▶ [Aim of the task] Please reproduce the data in full, exactly as it stands.

··· Data provided

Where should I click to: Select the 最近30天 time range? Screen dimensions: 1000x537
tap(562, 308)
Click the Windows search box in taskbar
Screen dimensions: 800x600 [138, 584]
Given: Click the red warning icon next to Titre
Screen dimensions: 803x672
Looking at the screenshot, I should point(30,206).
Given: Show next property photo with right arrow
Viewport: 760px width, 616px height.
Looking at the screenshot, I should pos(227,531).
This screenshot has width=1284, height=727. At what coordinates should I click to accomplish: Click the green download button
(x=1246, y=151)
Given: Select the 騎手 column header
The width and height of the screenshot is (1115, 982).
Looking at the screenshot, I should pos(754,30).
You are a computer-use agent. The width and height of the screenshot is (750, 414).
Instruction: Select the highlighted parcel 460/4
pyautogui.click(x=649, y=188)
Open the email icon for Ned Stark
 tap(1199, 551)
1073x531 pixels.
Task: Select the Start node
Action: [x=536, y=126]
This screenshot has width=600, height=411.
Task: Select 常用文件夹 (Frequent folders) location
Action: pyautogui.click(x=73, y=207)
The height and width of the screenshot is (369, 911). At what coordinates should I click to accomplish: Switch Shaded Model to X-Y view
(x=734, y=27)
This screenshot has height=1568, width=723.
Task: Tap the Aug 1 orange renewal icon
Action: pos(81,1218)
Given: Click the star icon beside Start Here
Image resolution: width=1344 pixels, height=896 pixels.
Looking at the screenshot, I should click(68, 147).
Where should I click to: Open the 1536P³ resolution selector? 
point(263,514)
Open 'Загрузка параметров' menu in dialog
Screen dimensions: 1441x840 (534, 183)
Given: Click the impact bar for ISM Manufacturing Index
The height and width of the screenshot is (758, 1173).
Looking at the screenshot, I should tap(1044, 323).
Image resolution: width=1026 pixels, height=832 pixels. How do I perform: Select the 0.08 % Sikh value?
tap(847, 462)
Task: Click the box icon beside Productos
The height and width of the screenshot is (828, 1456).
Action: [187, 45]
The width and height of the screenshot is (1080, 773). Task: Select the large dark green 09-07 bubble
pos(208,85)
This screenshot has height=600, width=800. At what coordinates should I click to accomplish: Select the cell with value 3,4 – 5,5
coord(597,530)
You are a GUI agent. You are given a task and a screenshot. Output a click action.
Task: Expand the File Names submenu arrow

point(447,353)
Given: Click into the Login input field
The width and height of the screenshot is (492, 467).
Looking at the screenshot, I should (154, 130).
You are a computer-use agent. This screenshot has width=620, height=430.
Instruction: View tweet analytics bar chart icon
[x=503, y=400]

······

▶ [Answer to the exercise]
Where should I click to: Select the 最近30天 time range? Screen dimensions: 1000x537
tap(562, 308)
Click the Windows search box in taskbar
Screen dimensions: 800x600 [138, 584]
Given: Click the red warning icon next to Titre
Screen dimensions: 803x672
Looking at the screenshot, I should point(30,206).
Given: Show next property photo with right arrow
Viewport: 760px width, 616px height.
Looking at the screenshot, I should pos(227,531).
This screenshot has width=1284, height=727. At what coordinates should I click to accomplish: Click the green download button
(x=1246, y=151)
Given: Select the 騎手 column header
The width and height of the screenshot is (1115, 982).
Looking at the screenshot, I should pos(754,30).
You are a computer-use agent. The width and height of the screenshot is (750, 414).
Instruction: Select the highlighted parcel 460/4
pyautogui.click(x=649, y=188)
Open the email icon for Ned Stark
 tap(1199, 551)
1073x531 pixels.
Task: Select the Start node
Action: [x=536, y=126]
This screenshot has width=600, height=411.
Task: Select 常用文件夹 (Frequent folders) location
Action: pyautogui.click(x=73, y=207)
The height and width of the screenshot is (369, 911). At what coordinates should I click to accomplish: Switch Shaded Model to X-Y view
(x=734, y=27)
This screenshot has height=1568, width=723.
Task: Tap the Aug 1 orange renewal icon
Action: pos(81,1218)
Given: Click the star icon beside Start Here
Image resolution: width=1344 pixels, height=896 pixels.
Looking at the screenshot, I should click(68, 147).
Where should I click to: Open the 1536P³ resolution selector? 
point(263,514)
Open 'Загрузка параметров' menu in dialog
Screen dimensions: 1441x840 (534, 183)
Given: Click the impact bar for ISM Manufacturing Index
The height and width of the screenshot is (758, 1173).
Looking at the screenshot, I should tap(1044, 323).
Image resolution: width=1026 pixels, height=832 pixels. How do I perform: Select the 0.08 % Sikh value?
tap(847, 462)
Task: Click the box icon beside Productos
The height and width of the screenshot is (828, 1456).
Action: [187, 45]
The width and height of the screenshot is (1080, 773). Task: Select the large dark green 09-07 bubble
pos(208,85)
This screenshot has height=600, width=800. At what coordinates should I click to accomplish: Select the cell with value 3,4 – 5,5
coord(597,530)
You are a GUI agent. You are given a task and a screenshot. Output a click action.
Task: Expand the File Names submenu arrow

point(447,353)
Given: Click into the Login input field
The width and height of the screenshot is (492, 467).
Looking at the screenshot, I should (154, 130).
You are a computer-use agent. This screenshot has width=620, height=430.
Instruction: View tweet analytics bar chart icon
[x=503, y=400]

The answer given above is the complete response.